E’ necessario lavorare sin da subito affinché questo spazio di discussione e di lotta non diventi il solito mero coordinamento di realtà che, ad oggi, si è dimostrato insufficiente a reagire agli attacchi della controparte; è necessario dotarci di tutti gli strumenti necessari affinché questa campagna diventi davvero inclusiva e nazionale, prevedendo da subito un grande appuntamento assembleare nel solco di una mobilitazione nazionale che si inserisca all'interno di una ancor più ampia mobilitazione contro il Partito Democratico ed il governo Renzi. Il percorso in questo senso è già tracciato, le esperienze vittoriose indicano le strade da seguire, non possiamo più lamentarci della mancanza di persone ad iniziative autoreferenziali che non sanno parlare dei problemi reali: ora è tempo di modificare il nostro linguaggio e ridiventare punti di riferimento per tutti gli sfruttati (nelle “campagne” come nelle metropoli), di stabilire un contatto diretto con le popolazioni e approfondire le contraddizioni.

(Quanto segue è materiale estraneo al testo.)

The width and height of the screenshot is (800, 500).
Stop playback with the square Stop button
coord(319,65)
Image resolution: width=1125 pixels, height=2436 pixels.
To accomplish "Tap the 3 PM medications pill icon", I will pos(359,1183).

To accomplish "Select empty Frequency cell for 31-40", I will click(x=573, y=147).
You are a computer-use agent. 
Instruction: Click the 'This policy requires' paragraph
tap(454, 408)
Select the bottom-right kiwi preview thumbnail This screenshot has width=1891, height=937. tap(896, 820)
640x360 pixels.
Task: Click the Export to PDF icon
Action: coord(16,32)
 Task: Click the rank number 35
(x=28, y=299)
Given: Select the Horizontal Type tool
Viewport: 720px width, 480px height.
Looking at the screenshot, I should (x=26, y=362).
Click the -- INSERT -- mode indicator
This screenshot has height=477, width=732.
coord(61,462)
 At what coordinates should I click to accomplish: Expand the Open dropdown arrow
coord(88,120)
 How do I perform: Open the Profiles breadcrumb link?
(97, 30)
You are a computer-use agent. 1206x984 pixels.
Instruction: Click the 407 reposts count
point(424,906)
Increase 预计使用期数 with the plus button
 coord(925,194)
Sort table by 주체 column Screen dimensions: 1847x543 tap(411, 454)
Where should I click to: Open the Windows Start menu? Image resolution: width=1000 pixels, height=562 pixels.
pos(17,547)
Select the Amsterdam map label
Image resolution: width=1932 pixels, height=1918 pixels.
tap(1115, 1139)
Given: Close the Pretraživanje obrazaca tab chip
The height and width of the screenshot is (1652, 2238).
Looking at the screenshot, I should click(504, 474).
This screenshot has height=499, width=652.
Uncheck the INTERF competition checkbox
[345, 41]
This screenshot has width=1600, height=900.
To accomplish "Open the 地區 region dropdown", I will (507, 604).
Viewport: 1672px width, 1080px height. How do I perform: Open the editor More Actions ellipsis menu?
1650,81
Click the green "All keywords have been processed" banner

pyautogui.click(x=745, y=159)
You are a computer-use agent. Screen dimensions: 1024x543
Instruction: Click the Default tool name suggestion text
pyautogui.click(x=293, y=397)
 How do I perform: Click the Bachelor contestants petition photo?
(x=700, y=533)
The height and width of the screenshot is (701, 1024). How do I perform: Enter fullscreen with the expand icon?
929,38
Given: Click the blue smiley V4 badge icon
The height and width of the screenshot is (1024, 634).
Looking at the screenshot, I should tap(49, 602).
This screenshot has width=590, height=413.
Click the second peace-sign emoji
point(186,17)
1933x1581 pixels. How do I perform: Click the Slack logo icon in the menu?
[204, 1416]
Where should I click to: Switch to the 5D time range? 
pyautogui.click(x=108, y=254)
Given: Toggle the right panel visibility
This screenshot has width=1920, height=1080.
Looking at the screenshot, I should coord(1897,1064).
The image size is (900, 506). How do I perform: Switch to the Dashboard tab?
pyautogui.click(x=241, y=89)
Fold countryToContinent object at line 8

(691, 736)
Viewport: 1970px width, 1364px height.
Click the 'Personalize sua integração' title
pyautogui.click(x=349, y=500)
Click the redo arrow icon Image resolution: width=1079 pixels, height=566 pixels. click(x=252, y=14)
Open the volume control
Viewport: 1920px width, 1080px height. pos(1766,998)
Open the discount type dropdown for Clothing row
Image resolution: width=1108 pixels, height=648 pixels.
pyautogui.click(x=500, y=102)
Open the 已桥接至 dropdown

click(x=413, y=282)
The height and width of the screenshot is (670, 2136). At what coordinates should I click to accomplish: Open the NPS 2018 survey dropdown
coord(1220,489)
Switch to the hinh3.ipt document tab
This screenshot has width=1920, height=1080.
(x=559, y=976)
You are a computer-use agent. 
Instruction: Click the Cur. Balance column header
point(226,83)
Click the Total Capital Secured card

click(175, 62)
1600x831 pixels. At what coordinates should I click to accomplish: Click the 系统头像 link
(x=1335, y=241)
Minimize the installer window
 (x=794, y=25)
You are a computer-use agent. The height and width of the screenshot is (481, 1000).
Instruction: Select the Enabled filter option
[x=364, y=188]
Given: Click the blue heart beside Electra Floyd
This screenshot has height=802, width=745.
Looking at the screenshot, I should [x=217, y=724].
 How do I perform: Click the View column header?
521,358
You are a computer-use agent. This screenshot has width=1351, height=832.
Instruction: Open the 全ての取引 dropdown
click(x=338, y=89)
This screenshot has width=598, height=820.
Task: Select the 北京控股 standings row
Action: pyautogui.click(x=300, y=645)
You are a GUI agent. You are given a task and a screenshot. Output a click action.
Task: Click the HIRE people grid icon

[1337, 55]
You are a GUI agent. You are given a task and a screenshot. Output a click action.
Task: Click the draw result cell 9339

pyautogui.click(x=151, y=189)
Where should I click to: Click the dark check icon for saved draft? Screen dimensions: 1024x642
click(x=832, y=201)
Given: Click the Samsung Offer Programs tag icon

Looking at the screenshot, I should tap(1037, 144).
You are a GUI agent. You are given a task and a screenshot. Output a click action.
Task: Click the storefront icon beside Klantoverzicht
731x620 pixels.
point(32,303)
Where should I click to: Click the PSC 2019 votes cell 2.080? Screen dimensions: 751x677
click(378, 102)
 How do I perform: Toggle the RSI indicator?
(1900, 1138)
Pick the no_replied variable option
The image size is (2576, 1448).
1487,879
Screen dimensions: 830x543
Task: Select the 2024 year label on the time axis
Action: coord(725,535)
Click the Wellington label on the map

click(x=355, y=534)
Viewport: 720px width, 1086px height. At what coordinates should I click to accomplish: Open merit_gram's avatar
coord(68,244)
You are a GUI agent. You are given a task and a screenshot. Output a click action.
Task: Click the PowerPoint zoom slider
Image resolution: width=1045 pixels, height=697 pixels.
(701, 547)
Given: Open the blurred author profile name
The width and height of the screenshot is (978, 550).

Una precisazione è doverosa. Solo un dato, anche molto discutibile: quello del radicamento delle mobilitazioni prevalentemente al sud. Allargando lo sguardo si può vedere come, anche se non concepite direttamente sotto lo Sblocca-Italia, vertenze territoriali per la difesa dell'ambiente attraversano il Paese da sempre. Se solo volessimo ricordare gli ultimi 20 anni, non potremmo dimenticare la mobilitazione dei NoTav, capace di bloccare l'attuazione di una scelta dello Stato mettendolo più volte alle strette o quelle del NoExpo a Milano, che proprio in questi giorni stanno aumentando il livello di azione. Aggiungiamo, per distaccarci anche da chi ci vorrebbe come movimento sudista o di recupero del meridionalismo, che queste manovre rientrano nel piano di uno sviluppo necessario e, allo stesso tempo, diseguale del capitalismo. Il Meridione verrebbe così ridotto ad una palude petrolifera, mentre il 98% dei fondi per i collegamenti ferroviari andrebbe da Firenze in su. Non è infatti possibile, sulla base posta da questo sistema economico, avere vaste aree di ricchezza redistribuita ed omogenea: sta a noi collegarci con i tanti proletari che, come quelli del Meridione, subiscono allo stesso modo le angherie del capitale.
Sarà forse per questo che siamo nel mirino delle forze della repressione e siamo sempre più controllati. Siamo sempre più convinti che la risposta politicamente più forte all'ondata repressiva (dalla No Tav a Bagnoli, passando per le accuse ai NoTriv lucani finendo ai NoMous) è proprio rappresentata da questo salto di qualità delle lotte, dal rafforzamento dell'organizzazione e l'unità di un nascente movimento che ha sempre ribadito che chi realmente "devasta e saccheggia" è questo Stato di cose, il quale condanna e processa chi si oppone ai disegni criminali della borghesia ed assolve chi inquina ed uccide, come dimostrato dall'ultimo processo Eternit.